That would be Fred’s Emergency Management World Tour of 2012. There have been different opening acts depending on which borough you caught the act but it was a great show. During my evacuation when Hurricane Sandy hit, I was fortunate to have a friend take Remington and I in at her apartment in Brooklyn.
Before I tell you how this tour went down, I feel very sad about the devastation that took place throughout the Northeast – especially in New Jersey and Staten Island and other mysterious places I have never heard of. But, I am not going to recant what I said about the hype of the storm in last week’s blog. I am unapologetic about that. I hope the hype saved some lives but the entire point of last week’s blog was the fact that despite the loss of lives and the amount of money this storm will ultimately end up costing, it pales in comparison to the amount of death, destruction, inconvenience and money that the diabetes and obesity epidemic cost us. And, watching Governor Chris Christie do the amazing job he did and continues to do through this catastrophe, I am sorry but all I can think is how much weight he needs to lose.

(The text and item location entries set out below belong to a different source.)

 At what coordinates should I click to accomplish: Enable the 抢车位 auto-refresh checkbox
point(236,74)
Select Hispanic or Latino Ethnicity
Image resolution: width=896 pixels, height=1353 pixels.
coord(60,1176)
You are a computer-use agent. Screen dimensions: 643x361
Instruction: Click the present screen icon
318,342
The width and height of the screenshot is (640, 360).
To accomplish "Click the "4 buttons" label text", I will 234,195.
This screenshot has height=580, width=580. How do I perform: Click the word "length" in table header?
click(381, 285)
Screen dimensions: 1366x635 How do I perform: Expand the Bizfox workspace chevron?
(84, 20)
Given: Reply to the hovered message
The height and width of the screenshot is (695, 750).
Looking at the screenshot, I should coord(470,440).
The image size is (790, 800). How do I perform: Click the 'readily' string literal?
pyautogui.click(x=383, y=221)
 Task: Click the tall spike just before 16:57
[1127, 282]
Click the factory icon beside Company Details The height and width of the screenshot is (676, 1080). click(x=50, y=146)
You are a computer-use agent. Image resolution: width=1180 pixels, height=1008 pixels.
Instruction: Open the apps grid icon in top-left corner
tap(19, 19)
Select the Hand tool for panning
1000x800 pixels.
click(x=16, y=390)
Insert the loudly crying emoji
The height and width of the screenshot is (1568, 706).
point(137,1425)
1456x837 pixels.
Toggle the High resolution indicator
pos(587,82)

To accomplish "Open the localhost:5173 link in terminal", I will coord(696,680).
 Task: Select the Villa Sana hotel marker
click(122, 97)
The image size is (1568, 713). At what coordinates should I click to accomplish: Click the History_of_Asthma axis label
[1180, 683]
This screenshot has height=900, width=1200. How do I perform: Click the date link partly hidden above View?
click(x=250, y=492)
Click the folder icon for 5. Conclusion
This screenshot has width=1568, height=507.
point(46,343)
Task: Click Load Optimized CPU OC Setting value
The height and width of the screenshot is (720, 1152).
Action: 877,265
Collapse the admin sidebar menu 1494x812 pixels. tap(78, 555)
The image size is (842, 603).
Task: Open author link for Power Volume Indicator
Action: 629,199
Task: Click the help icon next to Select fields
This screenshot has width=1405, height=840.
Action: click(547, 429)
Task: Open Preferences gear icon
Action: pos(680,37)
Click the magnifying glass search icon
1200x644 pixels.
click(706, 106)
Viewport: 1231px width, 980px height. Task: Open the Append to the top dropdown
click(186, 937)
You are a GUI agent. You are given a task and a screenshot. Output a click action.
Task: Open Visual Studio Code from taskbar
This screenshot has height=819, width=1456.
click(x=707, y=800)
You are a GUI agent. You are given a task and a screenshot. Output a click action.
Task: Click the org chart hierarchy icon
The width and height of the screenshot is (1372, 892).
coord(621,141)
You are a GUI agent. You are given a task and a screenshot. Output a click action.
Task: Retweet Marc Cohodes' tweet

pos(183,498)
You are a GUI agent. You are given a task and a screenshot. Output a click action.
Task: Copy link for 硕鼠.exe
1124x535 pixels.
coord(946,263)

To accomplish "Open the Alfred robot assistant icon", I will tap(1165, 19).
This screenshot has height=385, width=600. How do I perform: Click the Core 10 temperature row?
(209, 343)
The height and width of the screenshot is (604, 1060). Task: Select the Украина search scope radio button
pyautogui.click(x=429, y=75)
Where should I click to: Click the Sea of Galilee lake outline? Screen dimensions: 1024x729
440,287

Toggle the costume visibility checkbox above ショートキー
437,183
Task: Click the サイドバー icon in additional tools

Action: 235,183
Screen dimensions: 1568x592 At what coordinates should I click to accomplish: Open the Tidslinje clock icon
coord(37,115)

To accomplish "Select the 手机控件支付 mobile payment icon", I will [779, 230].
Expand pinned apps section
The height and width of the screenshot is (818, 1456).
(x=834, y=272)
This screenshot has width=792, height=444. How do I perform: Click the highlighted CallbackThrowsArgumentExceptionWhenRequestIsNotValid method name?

Getting back to my saga. So, the lights go out and I think – no problem – it’s Manhattan, they’ll be on by morning. So I turn to my trusty ipad and start reading and wake up the next day and still no power and no internet and no cell service. I go out on the street to see all my neighbors and had to walk about 20 blocks to find a good cell site to make some calls and figure out what is going on. I mean, I felt like I was in the show Revolution. And the funniest thing was watching the people in my neighborhood have to tend to their own children. It was like a scene from the Walking Dead with these parents who never see their children let alone care for them all walking around in a daze desperately searching for their nannies who were in the outer boroughs not able to get to the now isolated island of Manhattan. All the bridges and tunnels had been closed.
I was going to stay but carrying Remington up and down a pitch black stairwell wasn’t going to last long. And who knew how long it was going to be until some of those parents turned on me and thrust their child at me. I needed to go.
So, before it gets dark, I make the decision to head to the first stop on my FEMA tour: Brooklyn –Williamsburg in fact. I thought it would be like a mini-vacation. So I pack up the car with a few essentials and high tail it to electric. All the hottest restaurants, bars, clothing stores are all there so I thought I would check out the scene. I have only one thing to say – it is where the skinny jean went to die. It is the uniform. Being a refugee, I hadn’t packed mine so I felt inappropriate. Call me crazy but leaving war torn Manhattan, sometimes you forget the fashion essentials – my fault I know but really. Could they wear anything else? And pretentious is not the word for the bars and the restaurants where I ate coconut dust on one radish for 18 dollars. What? I could have eaten the scraps from Remington’s bowl and been more full.
So, I drive to the office on Wednesday and kudos to my staff for showing up mostly but we got the place organized and I even saw some patients. Thursday, the mayor announces you can’t get on the bridges without 3 people in the car so guess where I stayed – home. The office remained open. But, they did open up the subway in Queens so my friend who walked to her job on the Upper East Side the day before, I asked if she would let me drive her to Queens where she could get on a subway. I put the destination of the nearest subway stop into the nav system and it was 2.3 miles away. Guess what – it took 2.3 hours round trip. Part 2 of the FEMA tour.
I really needed to get to work on Friday as there were many patients to be seen. So, my staff came from Astoria to pick me up so we would have three people in the car to get to Manhattan. Going home I had to take two subways to Astoria– Tour Stop 3 and then he and his wife drove me back to Brooklyn.
So, while I can poke fun at the inconveniences, I had nothing over what happened to some. But, what bothers me the most and continues to bother me the most is the insensitivity of those who were unaffected who lived blocks from each other. It doesn’t affect me so why should I care? I had an entire week taken from my life and many others will take months before they are back to some semblance of normal. Yet, people still put their needs first without even thinking that something may have happened to you. It just reinforced my notion that dogs are sooooo much better than people. Man’s inhumanity to man is something that I can never get over.
And to top it all off, I get home and nothing has been recorded on my DVR – in fact, it was wiped, and is still giving me grief. I want to give a personal shout out to the sponsor of my FEMA Outer Borough World Tour – HULU! Can you imagine trying to remember everything I record in a given week and try to get that back on line? Honestly, me or someone in the Sudan– who has it worse?